What Is a Disaster?
Clearly, the answer to this question changes with time. When this book first published in the 1990s, Oklahoma City, Hurricane Katrina, the Tokyo Subway incident and, of course, 9/11 had not occurred. These and other events have changed and colored our definition of disasters to the point where they have perhaps permanently altered our very psychology as a nation. What has remained constant over this time is the fact that computers and communications are more of an indispensable component of our economy than ever. Whole new classes of "businesses without storefronts" have appeared. These all depend almost exclusively on one form of "value-added-sand" or another, whether these silicon chips are computer based or the telephone.
The classical scenarios of fire, flood, earthquake, tornado, sabotage, and other disasters still apply. Buildings still burn and get flooded. The impact of such disasters, however, is intensified today when they take enabling technologies with them and potentially affect millions of people.
At the 100,000-foot level we can split disasters into three categories: natural causes, human error, and intentional causes. Virtually all kinds of disasters can be grouped into one of these categories. A fourth category can also be added called acts of God as a catch-all for disasters that defy classification (the legal term for this is force majeure). With all this said, let's jump right in. (See Figure 1.)
Figure 1. Causes of disaster.
Finding the Resources to Complete the Plan
Whether your responsibility is as a LAN/open systems manager, telecommunications manager, mainframe systems manager, or other infrastructure manager, planning for catastrophic disruptions in the systems you control should be an integral part of your job. There are portions of this task that can be shared between departments, spreading the workload over more people, the objective being to hopefully come up with a superior plan faster.
Consider the fact that the lines separating the voice communications, data communications, and local area network departments are becoming more blurred than ever. Just a few years ago, when the Internet was down you lost only data services. Today, with the advent of VoIP (Voice integrated with data over the same network) phone service, many companies now lose their voice and data services when an internal, previously all-data network is down.
Reflective of these changes, equipment component categories themselves are becoming blurred as well. (First, consider that one network resides "in house" and another very similar network that resides "out house.") Ed Pope and I predicted that this would happen when we wrote our 1993 book Understanding Emerging Network Services, Pricing and Regulation. We predicted that fiber optics would make telecommunications like Doritos (eat all you want, we'll make more) and that the network would become increasingly independent of whether the services were voice, data, or something else. We predicted that it would come down to how many "gigacells" would traverse the network and how the providers would manage them. You may recall that in 1993, the only technology that would reliably manage "gigacells" was ATM (Asynchronous Transfer Mode).
--- --- ---
◆ WHAT THE TASK ASKS ◆
Carry the passage on disaster planning for computer and communications systems forward from its last sentence.

◆ DATA EXCERPT ◆
--- --- ---
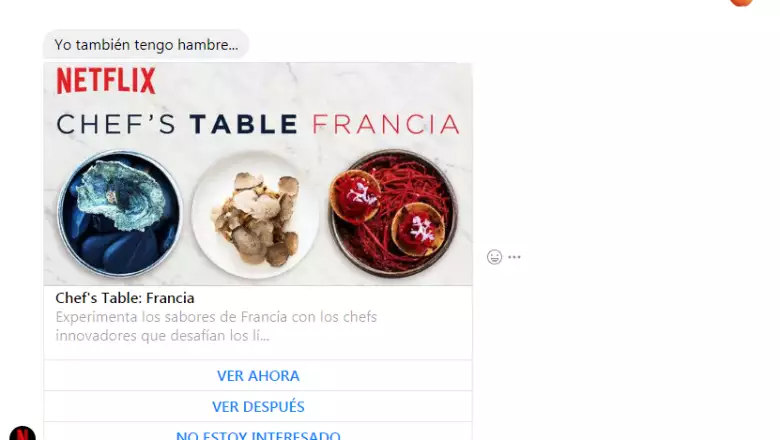780x440 pixels.
Task: Click the CHEF'S TABLE FRANCIA banner heading
Action: [x=258, y=124]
--- --- ---
◆ RESPONSE BELOW ◆
As it turned out, it is gigapackets that are managed today, as IP (Internet protocol) has won over ATM in most environments. Even so, it's amazing to see the degree to which today's IP networks have become multipurpose and completely independent of whether the payload is voice, data, image, video, or something else. That fact needs to be reflected in our recovery plans today, because routers, for example, now do more than only data. Switches do more now than only voice. In some environments, physically speaking there is literally no difference between the two because Doritos are Doritos and data packets are data packets. Eat all you want, we'll make more. Our economy has had an insatiable appetite over the last few years. This brings me to another point:
As it is no longer necessary to physically segregate many types of equipment as we did in days past (voice is really data; data is really data, too - understand?), the recovery-planning task has in some ways gotten easier. Think about it. Traditional telecommunications switches (those that are still left after IP!) are large computers and require the same protection and operating standards as mainframes.
Mainframes, in turn, don't require a lot of the excess baggage they once used to require, like chilled water, 400 Hz power, etc. They can sustain themselves just fine in a well-conditioned space, not necessarily the "environment" that they used to require.
Many "mission-critical" frontline applications continue to migrate to the "open" server environment. Therefore, operation and security standards that used to apply only to the mainframe should now apply to the servers as well. It's not the platform that's important, it's the application the platform supports, and how long the company can survive without it.
Chances are that all three systems, telecom, open systems, and mainframes, reside today in the same equipment rooms in your organization. That means if you protect the room, you have protected all three technologies. In later chapters we discuss in detail about how you can share the duty with other departments (and the cost). For the remainder of this chapter, we will provide some basic information about what your planning objectives should be, what it should cost, where to get resources, and where you should start.
How Does One Begin?
I think it's safe to say that most of the people initially tasked with responsibility for a disaster recovery plan by their organizations will not really know where to start. Indeed, the responsibility to maintain the integrity of the business in the event of a natural disaster, catastrophic human error, major system failure, or even a terrorist attack can be a daunting task at first glance. When you think about it, however, as technologists we get presented with all kinds of difficult impossible deadlines and most of the time we do just fine. So what else is new?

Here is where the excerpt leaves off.